Home > Back-end >  daylight saving time issue on converting date through epoch time in sqlite
daylight saving time issue on converting date through epoch time in sqlite

Time:09-22

I am working with a very big data where the precision is very important and am observing human behavior at different hours of the day. I use the following code to extract the date from the epoch date (using rsqlite - basically sqlite only enables use within R) queries are built the same) :

dbGetQuery(db,"SELECT datetime(started_at, 'unixepoch', 'utc','-4 hours') FROM biketransactions limit 3")

The data I work with is recorded in New York, but one problem is New York is not always 4 hours behind the UTC time zone. Without daylight savings, it is a -5 hours difference. Using this method I will get the correct hour stamps for during "summer" but the data in "winter-time" will always be assumed an hour later. Which would greatly affect my end results. What are some ways I can convert the epoch time taking day light savings into account?

CodePudding user response:

Here's 3 ways,

  • the first uses a table with the daylight savings start and end date and times.

  • the second uses a CTE (Common Table Expression) to dynamically build a single row table just for the current year (possibly not suitable)

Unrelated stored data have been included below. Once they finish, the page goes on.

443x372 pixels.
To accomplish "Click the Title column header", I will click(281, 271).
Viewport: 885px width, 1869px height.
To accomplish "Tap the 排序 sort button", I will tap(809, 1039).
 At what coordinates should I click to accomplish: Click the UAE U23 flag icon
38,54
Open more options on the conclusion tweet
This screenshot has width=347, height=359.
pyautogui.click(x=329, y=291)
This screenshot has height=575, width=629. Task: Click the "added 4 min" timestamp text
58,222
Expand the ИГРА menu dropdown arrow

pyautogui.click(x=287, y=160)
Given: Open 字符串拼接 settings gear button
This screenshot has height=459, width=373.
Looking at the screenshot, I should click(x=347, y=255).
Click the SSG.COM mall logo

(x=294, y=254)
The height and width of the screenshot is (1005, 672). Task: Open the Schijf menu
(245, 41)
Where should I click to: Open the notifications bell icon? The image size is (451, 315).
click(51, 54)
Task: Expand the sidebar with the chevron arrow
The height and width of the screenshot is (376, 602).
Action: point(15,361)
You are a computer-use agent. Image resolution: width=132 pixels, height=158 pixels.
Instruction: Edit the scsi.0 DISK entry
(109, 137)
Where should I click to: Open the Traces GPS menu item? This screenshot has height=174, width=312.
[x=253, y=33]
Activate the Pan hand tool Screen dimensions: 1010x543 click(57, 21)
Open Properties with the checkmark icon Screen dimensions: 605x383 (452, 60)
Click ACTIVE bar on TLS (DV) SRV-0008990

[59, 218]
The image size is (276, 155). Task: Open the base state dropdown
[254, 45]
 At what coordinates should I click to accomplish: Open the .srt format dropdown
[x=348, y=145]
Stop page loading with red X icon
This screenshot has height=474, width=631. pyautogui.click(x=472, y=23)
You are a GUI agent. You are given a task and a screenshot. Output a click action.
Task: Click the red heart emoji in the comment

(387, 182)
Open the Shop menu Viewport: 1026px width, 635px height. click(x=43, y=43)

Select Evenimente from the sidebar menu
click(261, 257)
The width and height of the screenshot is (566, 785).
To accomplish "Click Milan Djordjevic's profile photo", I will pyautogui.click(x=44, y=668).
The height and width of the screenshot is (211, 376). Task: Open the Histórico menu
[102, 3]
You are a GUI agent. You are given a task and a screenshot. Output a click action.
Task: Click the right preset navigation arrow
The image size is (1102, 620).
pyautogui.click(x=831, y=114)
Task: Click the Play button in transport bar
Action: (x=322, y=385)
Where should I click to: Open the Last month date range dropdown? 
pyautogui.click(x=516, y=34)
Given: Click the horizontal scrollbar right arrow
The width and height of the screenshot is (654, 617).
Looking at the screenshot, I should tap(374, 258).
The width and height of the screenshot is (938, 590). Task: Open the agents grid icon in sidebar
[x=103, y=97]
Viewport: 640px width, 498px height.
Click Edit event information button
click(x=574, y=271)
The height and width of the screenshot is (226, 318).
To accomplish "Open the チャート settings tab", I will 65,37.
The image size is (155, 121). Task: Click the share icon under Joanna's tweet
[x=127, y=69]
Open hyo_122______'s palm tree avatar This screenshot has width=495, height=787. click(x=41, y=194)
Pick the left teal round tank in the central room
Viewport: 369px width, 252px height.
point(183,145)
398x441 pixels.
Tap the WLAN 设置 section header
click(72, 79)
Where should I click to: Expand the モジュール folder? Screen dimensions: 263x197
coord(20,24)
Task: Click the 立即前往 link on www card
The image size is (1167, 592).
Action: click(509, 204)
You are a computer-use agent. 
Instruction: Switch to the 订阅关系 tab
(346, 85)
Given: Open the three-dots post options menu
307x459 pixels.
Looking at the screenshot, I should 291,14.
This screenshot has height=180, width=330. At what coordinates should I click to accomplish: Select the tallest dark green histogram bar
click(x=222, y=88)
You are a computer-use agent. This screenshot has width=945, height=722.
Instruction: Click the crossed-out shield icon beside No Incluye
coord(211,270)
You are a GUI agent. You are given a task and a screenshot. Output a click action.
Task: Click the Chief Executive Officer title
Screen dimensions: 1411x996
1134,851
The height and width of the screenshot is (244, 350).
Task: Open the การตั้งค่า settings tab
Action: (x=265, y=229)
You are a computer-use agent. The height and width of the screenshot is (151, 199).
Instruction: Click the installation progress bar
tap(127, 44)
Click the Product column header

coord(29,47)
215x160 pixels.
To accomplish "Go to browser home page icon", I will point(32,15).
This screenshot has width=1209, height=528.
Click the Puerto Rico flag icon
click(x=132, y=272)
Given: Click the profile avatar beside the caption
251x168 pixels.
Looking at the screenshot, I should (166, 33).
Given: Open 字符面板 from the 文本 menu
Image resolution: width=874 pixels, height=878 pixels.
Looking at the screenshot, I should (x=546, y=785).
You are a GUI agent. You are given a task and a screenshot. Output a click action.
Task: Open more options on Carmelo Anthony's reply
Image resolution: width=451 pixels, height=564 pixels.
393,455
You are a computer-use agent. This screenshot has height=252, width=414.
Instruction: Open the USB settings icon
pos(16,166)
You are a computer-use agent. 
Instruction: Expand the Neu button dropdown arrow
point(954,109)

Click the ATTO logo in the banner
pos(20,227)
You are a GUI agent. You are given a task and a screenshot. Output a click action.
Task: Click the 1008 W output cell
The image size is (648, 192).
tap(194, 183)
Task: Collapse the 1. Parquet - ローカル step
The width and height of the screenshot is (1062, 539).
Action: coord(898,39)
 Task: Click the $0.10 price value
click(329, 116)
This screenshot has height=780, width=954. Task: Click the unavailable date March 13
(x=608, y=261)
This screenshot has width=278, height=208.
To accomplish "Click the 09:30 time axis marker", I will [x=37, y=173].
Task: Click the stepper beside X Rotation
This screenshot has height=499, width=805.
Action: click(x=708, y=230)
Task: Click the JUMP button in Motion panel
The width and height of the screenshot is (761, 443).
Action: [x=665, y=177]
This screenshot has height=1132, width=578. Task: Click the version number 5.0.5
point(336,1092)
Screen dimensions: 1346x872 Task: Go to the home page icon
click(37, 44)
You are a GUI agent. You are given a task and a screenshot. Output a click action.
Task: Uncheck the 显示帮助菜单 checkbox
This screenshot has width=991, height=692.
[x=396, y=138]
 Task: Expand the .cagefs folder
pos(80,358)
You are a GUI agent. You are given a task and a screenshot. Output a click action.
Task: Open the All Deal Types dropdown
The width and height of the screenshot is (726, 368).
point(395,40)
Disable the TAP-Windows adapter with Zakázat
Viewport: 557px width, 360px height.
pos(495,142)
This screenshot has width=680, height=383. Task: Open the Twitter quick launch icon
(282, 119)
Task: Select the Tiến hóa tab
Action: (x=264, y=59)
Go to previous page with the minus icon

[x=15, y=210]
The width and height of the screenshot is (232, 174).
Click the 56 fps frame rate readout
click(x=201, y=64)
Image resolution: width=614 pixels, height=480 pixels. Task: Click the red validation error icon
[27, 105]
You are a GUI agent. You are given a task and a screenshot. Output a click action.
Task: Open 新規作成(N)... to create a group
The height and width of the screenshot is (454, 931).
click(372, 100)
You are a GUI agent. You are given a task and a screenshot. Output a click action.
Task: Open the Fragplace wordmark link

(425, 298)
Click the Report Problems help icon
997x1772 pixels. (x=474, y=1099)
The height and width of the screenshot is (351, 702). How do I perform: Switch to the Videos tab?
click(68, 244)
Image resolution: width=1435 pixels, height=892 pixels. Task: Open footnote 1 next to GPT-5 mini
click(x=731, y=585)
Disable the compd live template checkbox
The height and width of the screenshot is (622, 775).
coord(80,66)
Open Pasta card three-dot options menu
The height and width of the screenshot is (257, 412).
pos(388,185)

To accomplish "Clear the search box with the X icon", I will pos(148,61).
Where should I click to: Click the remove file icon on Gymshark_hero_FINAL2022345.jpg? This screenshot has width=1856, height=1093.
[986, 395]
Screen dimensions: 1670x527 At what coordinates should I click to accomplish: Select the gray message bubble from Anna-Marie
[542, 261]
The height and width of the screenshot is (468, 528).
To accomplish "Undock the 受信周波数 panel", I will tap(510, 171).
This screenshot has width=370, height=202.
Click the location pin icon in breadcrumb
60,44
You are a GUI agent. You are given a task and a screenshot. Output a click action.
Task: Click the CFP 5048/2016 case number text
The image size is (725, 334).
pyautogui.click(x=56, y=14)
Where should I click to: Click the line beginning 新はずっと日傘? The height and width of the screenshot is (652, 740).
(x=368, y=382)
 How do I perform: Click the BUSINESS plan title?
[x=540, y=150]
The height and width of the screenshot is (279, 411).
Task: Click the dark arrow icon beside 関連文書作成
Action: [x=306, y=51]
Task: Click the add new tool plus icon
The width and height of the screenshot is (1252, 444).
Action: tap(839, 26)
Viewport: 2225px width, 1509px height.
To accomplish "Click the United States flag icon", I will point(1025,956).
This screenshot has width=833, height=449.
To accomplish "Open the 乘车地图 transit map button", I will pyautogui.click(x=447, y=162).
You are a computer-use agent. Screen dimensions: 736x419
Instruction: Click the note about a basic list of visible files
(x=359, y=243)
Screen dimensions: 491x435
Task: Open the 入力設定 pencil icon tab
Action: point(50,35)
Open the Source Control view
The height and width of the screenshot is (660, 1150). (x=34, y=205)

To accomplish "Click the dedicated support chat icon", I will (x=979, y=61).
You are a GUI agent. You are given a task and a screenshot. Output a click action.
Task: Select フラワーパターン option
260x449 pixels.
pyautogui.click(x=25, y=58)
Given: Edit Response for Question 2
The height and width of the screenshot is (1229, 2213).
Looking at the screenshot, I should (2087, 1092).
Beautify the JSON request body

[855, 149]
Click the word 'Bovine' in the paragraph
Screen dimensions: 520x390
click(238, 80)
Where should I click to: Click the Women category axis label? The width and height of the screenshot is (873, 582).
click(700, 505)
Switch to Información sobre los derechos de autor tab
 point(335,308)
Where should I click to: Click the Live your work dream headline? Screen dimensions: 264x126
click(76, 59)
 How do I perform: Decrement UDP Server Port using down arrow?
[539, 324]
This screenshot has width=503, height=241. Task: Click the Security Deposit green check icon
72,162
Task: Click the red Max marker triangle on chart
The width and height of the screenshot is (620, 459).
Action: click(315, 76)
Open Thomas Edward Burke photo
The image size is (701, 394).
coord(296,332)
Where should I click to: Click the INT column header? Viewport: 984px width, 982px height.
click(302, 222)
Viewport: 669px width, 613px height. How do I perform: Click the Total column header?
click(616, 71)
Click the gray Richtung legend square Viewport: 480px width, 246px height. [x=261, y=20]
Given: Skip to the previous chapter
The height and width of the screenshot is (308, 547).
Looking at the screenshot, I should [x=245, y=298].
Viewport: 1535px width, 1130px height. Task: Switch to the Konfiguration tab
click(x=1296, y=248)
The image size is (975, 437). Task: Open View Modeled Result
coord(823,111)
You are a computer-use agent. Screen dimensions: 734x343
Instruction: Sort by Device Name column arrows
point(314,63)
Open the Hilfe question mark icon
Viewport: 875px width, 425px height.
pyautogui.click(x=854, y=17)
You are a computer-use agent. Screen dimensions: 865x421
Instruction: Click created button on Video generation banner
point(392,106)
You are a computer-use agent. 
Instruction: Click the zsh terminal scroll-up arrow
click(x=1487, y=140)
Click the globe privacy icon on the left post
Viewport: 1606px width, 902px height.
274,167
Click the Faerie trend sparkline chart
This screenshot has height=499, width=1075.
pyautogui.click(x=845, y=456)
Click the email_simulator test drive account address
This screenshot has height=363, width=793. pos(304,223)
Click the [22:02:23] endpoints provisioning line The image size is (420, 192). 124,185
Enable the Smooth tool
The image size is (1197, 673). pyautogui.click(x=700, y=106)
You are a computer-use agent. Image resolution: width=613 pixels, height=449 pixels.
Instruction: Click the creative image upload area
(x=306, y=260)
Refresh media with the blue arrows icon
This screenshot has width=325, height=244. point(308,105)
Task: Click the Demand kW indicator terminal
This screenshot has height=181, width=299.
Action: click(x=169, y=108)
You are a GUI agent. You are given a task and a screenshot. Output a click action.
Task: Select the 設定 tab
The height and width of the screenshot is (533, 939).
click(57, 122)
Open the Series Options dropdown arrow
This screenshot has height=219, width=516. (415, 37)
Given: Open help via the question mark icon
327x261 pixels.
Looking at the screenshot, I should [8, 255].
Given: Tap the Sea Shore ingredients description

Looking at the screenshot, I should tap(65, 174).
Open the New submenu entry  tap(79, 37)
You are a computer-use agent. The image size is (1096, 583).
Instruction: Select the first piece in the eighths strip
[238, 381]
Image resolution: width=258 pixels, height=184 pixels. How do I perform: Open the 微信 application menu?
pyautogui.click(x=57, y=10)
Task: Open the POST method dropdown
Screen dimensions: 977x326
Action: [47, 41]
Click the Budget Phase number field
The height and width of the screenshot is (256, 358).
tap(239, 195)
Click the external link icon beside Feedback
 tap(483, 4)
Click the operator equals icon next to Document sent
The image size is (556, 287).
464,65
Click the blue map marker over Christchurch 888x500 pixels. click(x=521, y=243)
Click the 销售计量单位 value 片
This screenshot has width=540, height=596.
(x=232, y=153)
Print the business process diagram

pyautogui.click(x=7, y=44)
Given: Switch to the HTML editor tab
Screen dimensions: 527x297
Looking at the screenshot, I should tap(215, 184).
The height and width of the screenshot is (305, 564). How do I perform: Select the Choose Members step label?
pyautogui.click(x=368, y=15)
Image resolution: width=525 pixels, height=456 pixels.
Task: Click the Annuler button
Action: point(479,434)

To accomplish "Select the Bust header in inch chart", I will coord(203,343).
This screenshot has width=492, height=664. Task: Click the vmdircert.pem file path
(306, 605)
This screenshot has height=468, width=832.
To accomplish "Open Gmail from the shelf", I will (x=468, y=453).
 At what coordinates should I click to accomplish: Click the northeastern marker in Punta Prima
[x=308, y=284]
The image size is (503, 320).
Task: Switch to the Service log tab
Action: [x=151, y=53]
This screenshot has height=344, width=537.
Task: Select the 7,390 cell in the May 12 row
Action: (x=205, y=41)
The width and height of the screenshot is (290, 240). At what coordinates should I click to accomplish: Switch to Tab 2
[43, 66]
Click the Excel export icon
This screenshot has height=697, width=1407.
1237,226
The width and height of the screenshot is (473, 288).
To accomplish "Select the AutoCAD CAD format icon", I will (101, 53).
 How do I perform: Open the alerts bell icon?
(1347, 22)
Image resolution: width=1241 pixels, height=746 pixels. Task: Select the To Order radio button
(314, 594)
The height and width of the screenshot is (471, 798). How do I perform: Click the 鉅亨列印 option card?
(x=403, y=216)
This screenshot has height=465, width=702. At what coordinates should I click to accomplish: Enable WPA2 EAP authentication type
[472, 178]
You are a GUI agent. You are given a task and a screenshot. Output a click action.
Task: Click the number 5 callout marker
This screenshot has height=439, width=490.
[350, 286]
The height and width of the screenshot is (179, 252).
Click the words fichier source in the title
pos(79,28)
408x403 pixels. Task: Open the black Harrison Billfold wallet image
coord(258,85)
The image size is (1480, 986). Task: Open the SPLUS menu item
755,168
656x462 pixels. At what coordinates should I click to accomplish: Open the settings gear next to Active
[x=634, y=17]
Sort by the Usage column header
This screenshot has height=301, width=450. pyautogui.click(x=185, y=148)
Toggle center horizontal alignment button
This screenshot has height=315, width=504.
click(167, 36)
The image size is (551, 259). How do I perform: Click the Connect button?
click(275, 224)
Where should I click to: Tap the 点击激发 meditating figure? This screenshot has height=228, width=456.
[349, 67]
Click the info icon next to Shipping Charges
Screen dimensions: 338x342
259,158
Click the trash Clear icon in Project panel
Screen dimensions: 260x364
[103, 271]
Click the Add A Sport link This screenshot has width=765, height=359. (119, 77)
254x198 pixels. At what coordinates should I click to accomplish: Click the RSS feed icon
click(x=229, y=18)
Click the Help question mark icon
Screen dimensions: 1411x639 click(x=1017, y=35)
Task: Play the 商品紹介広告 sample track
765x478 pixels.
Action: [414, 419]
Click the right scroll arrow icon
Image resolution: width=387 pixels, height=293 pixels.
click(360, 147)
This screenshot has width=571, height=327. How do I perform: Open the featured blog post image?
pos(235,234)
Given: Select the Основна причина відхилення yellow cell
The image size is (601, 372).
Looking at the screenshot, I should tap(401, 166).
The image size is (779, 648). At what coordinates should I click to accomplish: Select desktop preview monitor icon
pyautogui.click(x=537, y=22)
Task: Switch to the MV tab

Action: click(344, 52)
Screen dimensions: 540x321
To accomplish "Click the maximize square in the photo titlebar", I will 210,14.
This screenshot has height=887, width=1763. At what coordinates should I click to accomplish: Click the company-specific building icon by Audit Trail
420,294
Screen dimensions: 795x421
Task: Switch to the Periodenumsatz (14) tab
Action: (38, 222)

  • the third takes the basis of the second a little further in that it incorporates the CTE (dynamic determination of the daylight savings period) based upon the year from the started_at date. So it can handle any date (assuming the determination of the daylights savings remains as from the 2 am on the 2nd Sunday of March until 01:59:59 on the 1st Sunday in November).

  • You may wish to check out the 3rd solution first.


First solution


One way would be to have a table (dst in the demo) with the start and end date and times of daylight savings.

You could then adjust the -5 hour offset according to by -1 (true) or -0 (false) if the started_at is BEWTEEN the two dates for the respective year.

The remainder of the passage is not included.